The lawmaker said the realigned allocations or budget cuts from the over 80 targeted districts covered P72.319 billion in DPWH-identified projects for roads and bridges, national buildings, network development, flood management, asset preservation and foreign-assisted projects; and P4.150 billion of projects under the DPWH’s Convergence and Special Support Program.
Moreover, the outlay for the Local Infrastructure Program, which includes projects identified by legislators, reflected a net increase of P95.173 billion, of which P70.729 billion was “parked” under the budget of the DPWH central office, he said.
Senators stand firm
Senators are standing firm on the final version of the P3.7-trillion 2019 budget they ratified, even as Lacson was tapped to hold talks with their House counterparts seeking to recall the already enrolled budget bill set to be submitted to President Duterte for signing into law.
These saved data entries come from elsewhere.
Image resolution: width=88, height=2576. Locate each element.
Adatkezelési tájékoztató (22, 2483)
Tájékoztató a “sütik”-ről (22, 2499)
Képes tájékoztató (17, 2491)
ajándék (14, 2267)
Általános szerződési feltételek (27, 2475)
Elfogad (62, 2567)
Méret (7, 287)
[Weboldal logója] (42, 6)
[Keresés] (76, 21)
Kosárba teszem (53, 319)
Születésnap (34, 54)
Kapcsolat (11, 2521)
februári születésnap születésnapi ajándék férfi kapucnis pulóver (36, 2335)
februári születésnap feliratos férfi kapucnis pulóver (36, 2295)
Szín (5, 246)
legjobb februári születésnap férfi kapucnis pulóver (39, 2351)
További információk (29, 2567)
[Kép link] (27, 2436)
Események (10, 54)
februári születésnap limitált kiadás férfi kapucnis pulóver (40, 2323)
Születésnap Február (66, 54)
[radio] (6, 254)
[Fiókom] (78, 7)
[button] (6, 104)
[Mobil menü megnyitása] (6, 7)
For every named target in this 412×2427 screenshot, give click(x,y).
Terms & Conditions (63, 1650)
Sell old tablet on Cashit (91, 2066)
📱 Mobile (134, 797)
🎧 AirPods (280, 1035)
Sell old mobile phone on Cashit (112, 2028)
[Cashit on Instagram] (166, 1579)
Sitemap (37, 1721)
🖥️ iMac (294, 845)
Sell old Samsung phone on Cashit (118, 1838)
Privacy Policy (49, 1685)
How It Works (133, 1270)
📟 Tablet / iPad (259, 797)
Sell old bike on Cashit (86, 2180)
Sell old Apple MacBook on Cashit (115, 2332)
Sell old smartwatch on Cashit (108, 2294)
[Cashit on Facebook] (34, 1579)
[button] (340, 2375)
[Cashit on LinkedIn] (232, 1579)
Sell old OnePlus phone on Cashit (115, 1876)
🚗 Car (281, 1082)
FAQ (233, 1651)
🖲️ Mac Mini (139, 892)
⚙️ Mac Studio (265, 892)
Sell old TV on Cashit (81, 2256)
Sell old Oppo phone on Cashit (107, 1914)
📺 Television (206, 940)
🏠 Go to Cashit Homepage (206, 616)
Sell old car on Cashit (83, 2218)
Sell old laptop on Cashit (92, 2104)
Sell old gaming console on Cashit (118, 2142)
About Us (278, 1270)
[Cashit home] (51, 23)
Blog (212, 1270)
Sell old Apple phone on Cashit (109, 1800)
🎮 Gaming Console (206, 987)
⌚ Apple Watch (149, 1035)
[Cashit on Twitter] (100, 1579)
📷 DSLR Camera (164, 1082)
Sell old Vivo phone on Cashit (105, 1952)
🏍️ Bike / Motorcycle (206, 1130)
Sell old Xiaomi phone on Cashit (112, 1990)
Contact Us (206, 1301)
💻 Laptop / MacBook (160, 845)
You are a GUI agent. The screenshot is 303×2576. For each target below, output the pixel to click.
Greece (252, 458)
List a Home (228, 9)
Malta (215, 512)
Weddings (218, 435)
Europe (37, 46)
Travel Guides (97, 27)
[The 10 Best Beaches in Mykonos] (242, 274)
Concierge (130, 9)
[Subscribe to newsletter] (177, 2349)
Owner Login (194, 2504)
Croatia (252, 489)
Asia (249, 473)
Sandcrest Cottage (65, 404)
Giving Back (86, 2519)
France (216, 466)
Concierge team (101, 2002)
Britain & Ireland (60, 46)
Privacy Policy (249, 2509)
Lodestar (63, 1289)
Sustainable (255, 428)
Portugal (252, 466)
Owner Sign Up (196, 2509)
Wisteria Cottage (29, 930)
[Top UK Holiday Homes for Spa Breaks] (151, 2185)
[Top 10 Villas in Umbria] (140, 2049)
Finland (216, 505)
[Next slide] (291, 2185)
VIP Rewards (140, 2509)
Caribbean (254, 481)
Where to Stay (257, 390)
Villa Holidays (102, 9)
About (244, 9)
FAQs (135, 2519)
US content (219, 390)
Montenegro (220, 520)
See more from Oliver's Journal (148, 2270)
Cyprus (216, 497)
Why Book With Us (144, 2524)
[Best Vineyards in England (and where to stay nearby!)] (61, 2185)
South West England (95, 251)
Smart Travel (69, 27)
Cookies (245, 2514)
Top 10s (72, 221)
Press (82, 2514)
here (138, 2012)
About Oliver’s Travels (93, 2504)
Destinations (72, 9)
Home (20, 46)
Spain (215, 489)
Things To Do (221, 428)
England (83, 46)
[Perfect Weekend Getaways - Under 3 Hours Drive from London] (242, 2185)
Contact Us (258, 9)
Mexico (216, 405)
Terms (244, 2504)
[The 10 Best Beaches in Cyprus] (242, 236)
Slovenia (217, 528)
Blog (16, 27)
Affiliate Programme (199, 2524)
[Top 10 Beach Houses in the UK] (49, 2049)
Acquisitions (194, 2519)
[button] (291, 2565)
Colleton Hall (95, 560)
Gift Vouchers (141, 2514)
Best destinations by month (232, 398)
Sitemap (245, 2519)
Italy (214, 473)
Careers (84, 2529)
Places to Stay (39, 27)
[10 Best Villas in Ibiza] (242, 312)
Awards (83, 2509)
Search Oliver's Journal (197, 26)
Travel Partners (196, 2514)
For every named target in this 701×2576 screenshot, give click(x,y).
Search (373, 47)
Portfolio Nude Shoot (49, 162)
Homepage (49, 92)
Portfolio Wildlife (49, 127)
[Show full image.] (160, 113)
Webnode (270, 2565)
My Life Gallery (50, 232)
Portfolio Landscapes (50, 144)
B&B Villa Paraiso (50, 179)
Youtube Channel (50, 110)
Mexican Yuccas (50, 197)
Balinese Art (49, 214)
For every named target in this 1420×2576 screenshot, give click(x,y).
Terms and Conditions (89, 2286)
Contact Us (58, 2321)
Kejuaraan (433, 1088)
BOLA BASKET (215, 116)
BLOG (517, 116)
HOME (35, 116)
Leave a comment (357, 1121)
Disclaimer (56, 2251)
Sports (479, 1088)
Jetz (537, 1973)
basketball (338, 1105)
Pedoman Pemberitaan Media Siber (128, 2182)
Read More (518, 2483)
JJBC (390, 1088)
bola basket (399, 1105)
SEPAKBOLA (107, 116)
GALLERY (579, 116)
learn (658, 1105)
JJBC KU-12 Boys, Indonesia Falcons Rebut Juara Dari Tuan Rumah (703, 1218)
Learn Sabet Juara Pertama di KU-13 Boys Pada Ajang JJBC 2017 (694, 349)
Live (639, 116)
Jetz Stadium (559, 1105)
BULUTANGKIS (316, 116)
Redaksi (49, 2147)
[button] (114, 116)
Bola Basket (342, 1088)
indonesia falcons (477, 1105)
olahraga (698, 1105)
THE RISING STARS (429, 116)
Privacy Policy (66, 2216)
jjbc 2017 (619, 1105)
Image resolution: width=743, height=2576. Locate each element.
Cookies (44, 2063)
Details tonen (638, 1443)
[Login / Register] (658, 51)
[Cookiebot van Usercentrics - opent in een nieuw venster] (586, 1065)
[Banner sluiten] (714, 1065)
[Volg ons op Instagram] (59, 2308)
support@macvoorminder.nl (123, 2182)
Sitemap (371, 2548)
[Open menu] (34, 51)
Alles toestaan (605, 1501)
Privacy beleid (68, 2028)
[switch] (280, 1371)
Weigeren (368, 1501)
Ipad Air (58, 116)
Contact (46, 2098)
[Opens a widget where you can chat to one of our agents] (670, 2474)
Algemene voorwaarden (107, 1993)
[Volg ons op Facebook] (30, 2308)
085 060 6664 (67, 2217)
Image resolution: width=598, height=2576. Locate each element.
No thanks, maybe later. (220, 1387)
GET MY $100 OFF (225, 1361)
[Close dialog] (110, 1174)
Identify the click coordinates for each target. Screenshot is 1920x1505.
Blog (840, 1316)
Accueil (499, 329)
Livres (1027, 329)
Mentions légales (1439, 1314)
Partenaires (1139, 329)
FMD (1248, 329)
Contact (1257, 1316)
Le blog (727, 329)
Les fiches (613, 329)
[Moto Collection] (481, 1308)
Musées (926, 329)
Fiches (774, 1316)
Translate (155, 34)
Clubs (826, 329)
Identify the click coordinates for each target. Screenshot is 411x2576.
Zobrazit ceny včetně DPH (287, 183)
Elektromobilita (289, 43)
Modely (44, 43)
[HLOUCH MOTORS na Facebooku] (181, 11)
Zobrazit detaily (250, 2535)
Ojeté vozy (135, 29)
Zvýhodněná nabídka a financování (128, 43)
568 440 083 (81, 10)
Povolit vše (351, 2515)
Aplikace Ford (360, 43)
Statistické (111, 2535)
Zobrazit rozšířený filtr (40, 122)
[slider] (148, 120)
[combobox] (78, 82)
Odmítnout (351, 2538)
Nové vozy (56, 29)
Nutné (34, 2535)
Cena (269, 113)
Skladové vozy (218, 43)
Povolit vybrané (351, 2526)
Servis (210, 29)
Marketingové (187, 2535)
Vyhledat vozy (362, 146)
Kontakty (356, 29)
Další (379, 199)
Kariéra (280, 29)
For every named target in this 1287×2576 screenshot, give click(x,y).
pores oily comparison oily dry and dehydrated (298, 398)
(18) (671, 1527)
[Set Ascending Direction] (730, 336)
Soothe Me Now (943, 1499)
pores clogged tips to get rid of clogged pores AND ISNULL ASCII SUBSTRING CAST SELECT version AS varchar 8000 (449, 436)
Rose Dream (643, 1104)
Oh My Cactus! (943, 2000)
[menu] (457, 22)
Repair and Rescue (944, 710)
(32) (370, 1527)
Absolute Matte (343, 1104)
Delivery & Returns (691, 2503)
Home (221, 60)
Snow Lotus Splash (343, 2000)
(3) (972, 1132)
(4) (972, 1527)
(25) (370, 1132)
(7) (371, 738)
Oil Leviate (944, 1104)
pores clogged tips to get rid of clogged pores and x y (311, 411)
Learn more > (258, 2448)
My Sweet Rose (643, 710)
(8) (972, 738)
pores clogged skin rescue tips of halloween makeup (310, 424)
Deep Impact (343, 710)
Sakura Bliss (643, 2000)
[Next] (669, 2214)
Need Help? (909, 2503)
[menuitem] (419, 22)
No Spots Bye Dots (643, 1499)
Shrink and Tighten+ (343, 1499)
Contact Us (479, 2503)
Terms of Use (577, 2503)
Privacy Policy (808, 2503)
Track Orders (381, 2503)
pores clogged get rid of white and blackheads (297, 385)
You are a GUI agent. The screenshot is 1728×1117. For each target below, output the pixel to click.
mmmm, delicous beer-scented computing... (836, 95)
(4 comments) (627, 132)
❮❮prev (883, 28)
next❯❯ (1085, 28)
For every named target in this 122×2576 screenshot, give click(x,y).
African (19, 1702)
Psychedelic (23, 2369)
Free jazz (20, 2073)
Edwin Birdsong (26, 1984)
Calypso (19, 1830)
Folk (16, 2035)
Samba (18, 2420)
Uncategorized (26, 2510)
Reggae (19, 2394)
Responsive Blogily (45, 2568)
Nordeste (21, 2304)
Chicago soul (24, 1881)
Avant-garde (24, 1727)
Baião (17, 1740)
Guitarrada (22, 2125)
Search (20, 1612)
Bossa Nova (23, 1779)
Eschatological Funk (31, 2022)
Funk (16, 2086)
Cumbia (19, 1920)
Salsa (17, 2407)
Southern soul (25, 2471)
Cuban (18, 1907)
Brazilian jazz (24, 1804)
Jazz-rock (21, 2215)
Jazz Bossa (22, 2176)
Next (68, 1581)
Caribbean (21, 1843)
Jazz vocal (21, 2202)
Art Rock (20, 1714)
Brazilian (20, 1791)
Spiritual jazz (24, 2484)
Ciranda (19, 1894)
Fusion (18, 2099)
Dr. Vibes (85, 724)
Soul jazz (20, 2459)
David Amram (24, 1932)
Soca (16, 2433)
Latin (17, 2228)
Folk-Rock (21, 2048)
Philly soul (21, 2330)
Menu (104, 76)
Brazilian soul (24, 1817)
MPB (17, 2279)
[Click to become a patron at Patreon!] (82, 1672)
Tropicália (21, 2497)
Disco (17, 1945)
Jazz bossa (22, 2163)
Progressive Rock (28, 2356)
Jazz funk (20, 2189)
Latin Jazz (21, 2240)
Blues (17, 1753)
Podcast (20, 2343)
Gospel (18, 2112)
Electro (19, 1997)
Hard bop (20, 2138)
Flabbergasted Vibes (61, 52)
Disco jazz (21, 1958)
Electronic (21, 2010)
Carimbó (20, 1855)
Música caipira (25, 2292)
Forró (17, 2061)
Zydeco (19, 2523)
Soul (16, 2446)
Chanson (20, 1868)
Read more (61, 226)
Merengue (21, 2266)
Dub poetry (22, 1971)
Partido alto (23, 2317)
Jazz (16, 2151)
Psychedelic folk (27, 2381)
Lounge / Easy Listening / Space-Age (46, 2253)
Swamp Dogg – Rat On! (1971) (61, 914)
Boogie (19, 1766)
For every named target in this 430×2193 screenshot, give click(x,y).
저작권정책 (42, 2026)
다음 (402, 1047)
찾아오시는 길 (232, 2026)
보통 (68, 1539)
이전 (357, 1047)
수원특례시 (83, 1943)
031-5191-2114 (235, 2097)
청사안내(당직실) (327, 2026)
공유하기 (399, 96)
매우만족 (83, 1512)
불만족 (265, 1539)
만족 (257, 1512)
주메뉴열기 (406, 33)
Senate President Vicente C. Sotto III said they were getting mixed signals from their House counterparts.
“Yes, we’re getting confused now. What’s the real score?” Sotto said in an interview on Tuesday, adding: “So, we will just wait for them [House members] to make up their minds, otherwise, we can wait until June 30,” referring to the date when the terms of incumbent congressmen expires.